Google Mobility Reports Show Impact of Lockdown

Google published reports today that use aggregated phone location data to show how closely lockdown regulations are being followed around the world. 

The company said its COVID-19 Community Mobility Reports would "provide insights into what has changed in response to work from home, shelter in place, and other policies aimed at flattening the curve of this pandemic."

The reports use aggregated, anonymized data gathered from cell phones to chart movement trends over time.
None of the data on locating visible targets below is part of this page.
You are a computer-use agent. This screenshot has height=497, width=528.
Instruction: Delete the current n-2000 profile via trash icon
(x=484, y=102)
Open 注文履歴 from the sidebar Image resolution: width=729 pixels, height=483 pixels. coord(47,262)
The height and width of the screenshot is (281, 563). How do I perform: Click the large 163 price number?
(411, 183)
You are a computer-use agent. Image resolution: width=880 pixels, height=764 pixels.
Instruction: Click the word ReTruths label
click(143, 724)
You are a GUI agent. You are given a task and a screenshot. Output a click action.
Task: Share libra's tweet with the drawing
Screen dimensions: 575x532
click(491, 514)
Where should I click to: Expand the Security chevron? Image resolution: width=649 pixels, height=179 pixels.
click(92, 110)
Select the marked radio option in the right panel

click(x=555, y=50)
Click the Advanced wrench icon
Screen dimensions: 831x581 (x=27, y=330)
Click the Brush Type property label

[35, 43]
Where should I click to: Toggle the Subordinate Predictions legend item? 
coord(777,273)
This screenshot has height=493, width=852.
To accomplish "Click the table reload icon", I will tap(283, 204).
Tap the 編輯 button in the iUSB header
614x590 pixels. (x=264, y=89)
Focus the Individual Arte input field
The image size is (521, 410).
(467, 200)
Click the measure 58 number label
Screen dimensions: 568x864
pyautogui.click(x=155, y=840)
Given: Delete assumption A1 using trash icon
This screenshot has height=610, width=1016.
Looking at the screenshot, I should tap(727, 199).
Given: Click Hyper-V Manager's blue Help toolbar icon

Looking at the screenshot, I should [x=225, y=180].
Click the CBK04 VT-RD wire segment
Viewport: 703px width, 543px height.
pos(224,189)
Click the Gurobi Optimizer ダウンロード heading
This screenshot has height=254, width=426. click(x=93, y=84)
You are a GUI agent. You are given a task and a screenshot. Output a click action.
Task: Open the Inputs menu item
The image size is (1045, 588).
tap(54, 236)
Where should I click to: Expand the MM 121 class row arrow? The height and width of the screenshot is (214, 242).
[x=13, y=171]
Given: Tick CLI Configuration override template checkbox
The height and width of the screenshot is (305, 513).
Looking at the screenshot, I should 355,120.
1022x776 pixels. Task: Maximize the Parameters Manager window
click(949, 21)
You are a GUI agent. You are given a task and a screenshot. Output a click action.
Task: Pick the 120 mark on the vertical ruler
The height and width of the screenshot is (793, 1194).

Specifically, they reveal how busy popular destinations such as shops, parks, recreation spaces, grocery stores, pharmacies, transit stations, residential areas, and workplaces have been since the majority of countries asked people to stay at home. 

Initially, the reports will cover 131 countries and regions and show trends that have emerged over several weeks, with the most recent data included at least 48 hours old. 

Today's reports show a traffic comparison over a five-week period between February 16 and March 29. 

Data gathered from the UK shows that visits to transport station are down 75%, while 85% fewer people are frequenting public recreation places such as restaurants, cafes, and movie theaters.

In Italy, where around 14,000 people have died after contracting the novel coronavirus, strict lockdown measures have resulted in 94% fewer people in shops, restaurants, and cafes, and parks have seen footfall drop by 90%.

By contrast, in Sweden, where no strict measures have been introduced to keep people in their homes, Google found that 18% fewer people were in work, 24% fewer were using recreational spaces, and use of transport stations had dropped by 36%. 

Only data from users who have turned on the Location History setting will be used to create the reports. Currently, this setting is turned off by default.

People who have location history turned on can turn it off at any time from their Google account and can also delete location history data directly from their timeline.

Google says the reports will not intrude on the privacy of individual people, because "no personally identifiable information, like an individual’s location, contacts or movement, is made available at any point."